那年一个人睡在老家的灶房,我爸和后妈他们睡在内院。(隔着一道铁门)
灶房,靠着大路,孤零零的,门口有两个两人合抱粗细的老槐树。屋子里没有顶棚,椽梁被烟熏的很黑。晚上放学回来,先要烧炕,然后在煤油灯下写作业。有时不太冷就和衣睡下,早上上学也没地洗脸。 每逢晚上电闪雷鸣,总是兴奋的睡不着。窗外有一棵枣树,有月亮的晚上,树枝的影子落在窗上,像一个瘦骨嶙峋的手在摇动。有时候刮风,树枝在窗上摩挲,就像是指甲在挠,下意识不敢去看,怕看到一张苍白的毫无血色的女人的脸。树叶沙沙在响,风中似乎有人在喊自己的名字,似乎有人在窗外望着自己笑...
她说她冷。冷?我已经习惯了
8岁那年,我小姨来县城上卫校,她对我很好,我看到了妈妈的影子。
可是好景不长,有一天后妈硬说她和我爸有私情,去学校闹了一次,把她逼到了绝路。那时候她不到20,独自一人去了银川,人们都以为她失踪了。当时我看的很淡,也没恨后妈,因为我觉得人都是这样,为了自己安逸,可以不顾别人死活。第一次,我懂得了自私的含义。

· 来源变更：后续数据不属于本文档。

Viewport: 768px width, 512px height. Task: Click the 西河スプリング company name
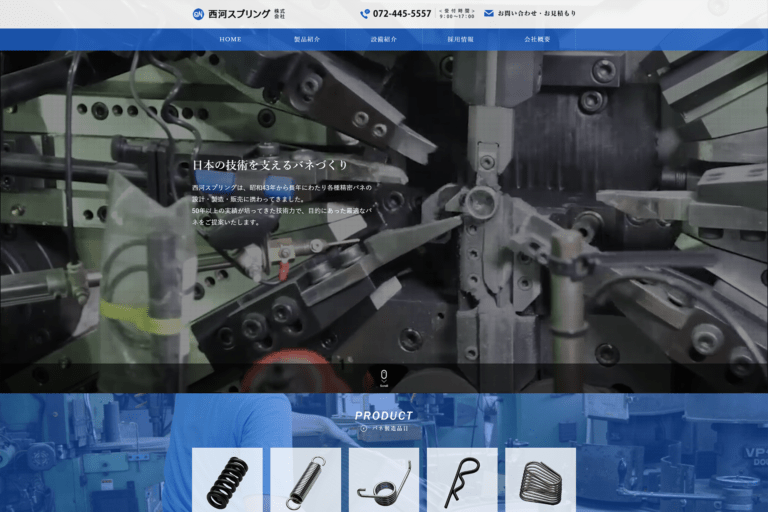[239, 14]

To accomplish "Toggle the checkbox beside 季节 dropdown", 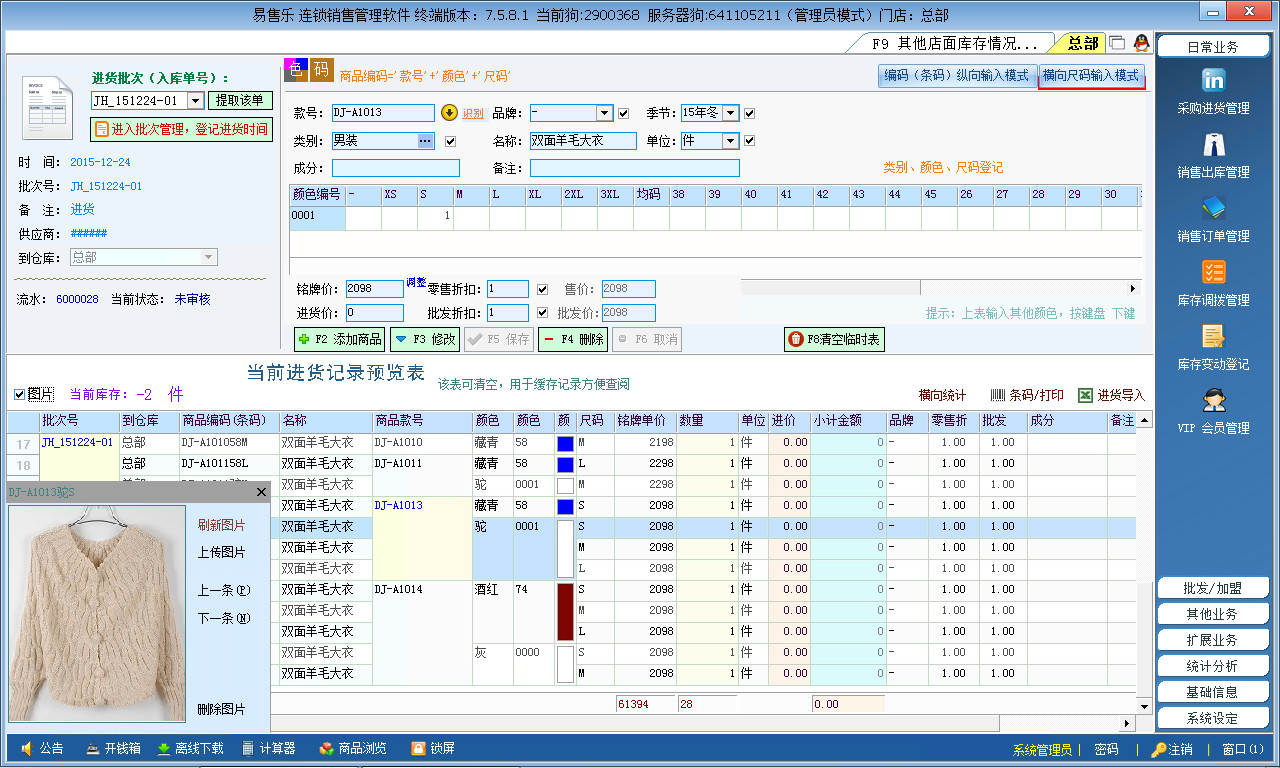I will (x=749, y=113).
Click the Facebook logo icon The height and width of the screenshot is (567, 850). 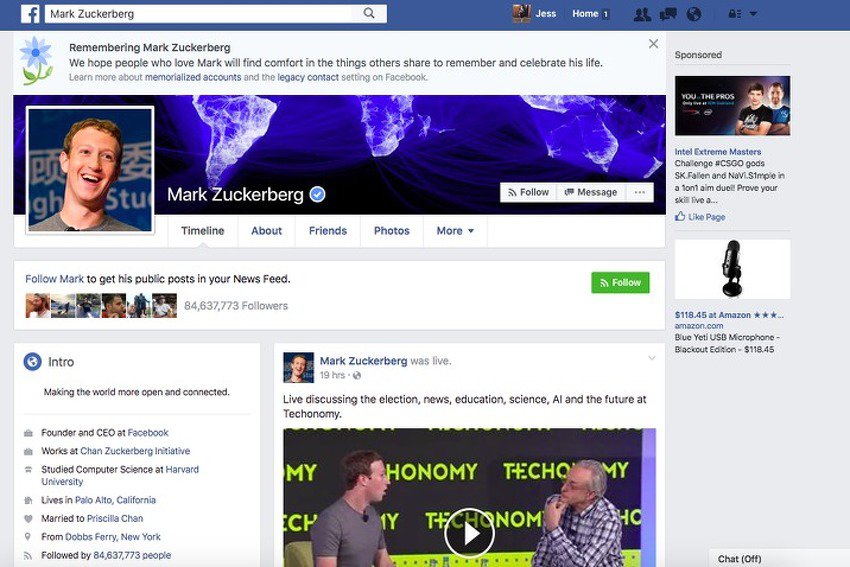pyautogui.click(x=30, y=14)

9岁那年冬天,家里实在冷的没法待。(成天找不到个能说话的人)有一天星期六中午放学,我独自一人步行40里去县城找爷爷。当时他在某单位工作。我敲了半天门,可是没人开,我不能肯定他在不在,于是下午又一个人回去了。那天很冷,我没有帽子,没有手套,走到村里时已经快黑了。可能是太饿了,也可能是不想回家,最后走到十爷爷家的门口的时候实在动不了了。手心和脚心像订进去了几根钉子,耳朵和脸没有了感觉,脑子浑浑噩噩,像是在做梦,就这样失去了知觉... 醒来时在十爷家的热炕上。那天他家吃的油饼,很香,我一气吃了两个。那时候我很瘦,身体不太好。吃完了,十奶问我怎么睡在她家门口,我就说去找爷爷了,可是没找到。我说我可能把手冻了,疼的厉害,她抱着我的手哭了...我不知道她为什么哭,因为我没有感觉到悲伤。离开的时候我也没有说感激的话,因为心里更冷了,我不需要别人怜悯。 她说她渴望有个家,我却从不知道家是什么。因为这东西我不需要,有个窝就足够了。因为我看够了那些伪善的笑容,和那些合情合理的背叛,我想我不属于这个尔虞我诈的世界,可是到底那里才是归宿?
很多次意外,有意的或无意的,触电、坠崖、自残,甚至小学时有次上学被疯狗差点咬到脖子,手臂上至今还有疤痕。后来看开了,得过且过,我要活下去,着看着那些人一个个死去,在他们灵前,我会流着眼泪,心里偷笑。 可是,为什么现在又有那种久违的感觉,浑浑噩噩,像是在做梦...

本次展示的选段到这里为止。